Connect with us

Books

Catching up with ‘Rainbow Milk’ author Paul Mendez

Widely praised novel began as memoir

Published

on

‘Rainbow Milk’ by Paul Mendez is being adapted into a TV series.

In 2004, Black, gay writer Paul Mendez, then 22, was in London, studying acting. To pay for the acting classes, he was a sex worker.

Today, Mendez, now 39, is one of the hottest authors on the literary scene. His debut novel “Rainbow Milk,” published in the United Kingdom last year and released this month in the United States, has received wide praise.

The BBC, the Observer and other U.K. outlets put “Rainbow Milk” on their best books of 2020 lists.

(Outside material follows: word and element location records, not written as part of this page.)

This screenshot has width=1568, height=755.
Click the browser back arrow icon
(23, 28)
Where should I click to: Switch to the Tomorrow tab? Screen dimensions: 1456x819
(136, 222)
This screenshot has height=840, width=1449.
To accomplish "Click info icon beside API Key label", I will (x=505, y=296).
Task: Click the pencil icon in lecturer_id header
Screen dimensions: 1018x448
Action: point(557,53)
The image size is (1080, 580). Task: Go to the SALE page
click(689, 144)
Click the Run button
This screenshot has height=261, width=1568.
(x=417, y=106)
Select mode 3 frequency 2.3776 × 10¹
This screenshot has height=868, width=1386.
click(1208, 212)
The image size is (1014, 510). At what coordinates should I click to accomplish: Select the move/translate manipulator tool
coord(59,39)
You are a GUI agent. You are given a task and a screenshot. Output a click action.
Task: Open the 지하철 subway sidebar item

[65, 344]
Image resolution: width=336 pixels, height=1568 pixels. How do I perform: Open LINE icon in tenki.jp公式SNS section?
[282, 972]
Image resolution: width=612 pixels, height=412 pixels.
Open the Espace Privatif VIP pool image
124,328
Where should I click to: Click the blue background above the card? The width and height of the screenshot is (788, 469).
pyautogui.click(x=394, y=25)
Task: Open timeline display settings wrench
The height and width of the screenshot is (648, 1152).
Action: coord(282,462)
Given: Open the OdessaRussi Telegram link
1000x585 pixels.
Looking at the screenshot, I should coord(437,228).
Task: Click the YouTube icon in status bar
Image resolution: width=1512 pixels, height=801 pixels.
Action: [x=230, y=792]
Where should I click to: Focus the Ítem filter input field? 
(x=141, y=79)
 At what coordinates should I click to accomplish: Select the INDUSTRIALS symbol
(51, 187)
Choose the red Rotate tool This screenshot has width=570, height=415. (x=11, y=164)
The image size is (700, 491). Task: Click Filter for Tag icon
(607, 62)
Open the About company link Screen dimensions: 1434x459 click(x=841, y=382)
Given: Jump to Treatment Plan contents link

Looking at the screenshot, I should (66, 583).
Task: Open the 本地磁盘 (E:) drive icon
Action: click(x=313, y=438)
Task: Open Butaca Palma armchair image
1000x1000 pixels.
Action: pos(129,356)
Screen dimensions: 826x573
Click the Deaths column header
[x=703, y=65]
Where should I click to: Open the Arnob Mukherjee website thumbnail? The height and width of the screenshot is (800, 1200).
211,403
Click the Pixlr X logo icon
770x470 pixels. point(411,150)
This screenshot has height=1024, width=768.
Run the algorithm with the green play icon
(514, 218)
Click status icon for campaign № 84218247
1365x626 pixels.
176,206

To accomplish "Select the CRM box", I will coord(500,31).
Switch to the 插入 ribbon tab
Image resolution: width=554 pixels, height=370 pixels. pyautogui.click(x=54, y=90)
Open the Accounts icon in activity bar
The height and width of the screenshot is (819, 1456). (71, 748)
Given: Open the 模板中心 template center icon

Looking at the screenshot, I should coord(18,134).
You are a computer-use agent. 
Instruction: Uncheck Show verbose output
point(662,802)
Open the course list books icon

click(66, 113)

Recently, Mendez spoke with the Blade on FaceTime about a range of topics.

Mendez grew up in a working class family as a Jehovah’s Witness in Dudley, a town in an industrial region called the Black Country in the West Midlands, a county in central England.

His grandparents came to the U.K. from Jamaica as part of the Windrush generation.

The term “Windrush generation” refers to people from Caribbean countries who emigrated to the U.K. between 1948 and 1971. They were encouraged to come to the United Kingdom because of labor shortages after World War II. Yet, they encountered racism and hostility to immigration when they arrived in the U.K.  

Because of his sexual orientation, Mendez was “disfellowshipped” by his Jehovah’s Witness family and church. 

Now, Mendez lives in London with his partner Alan Hollinghurst. Hollinghurst, a novelist, was born in Stroud in Gloucestershire, England in 1954. He was awarded the Man Booker Prize for his novel “The Line of Beauty.”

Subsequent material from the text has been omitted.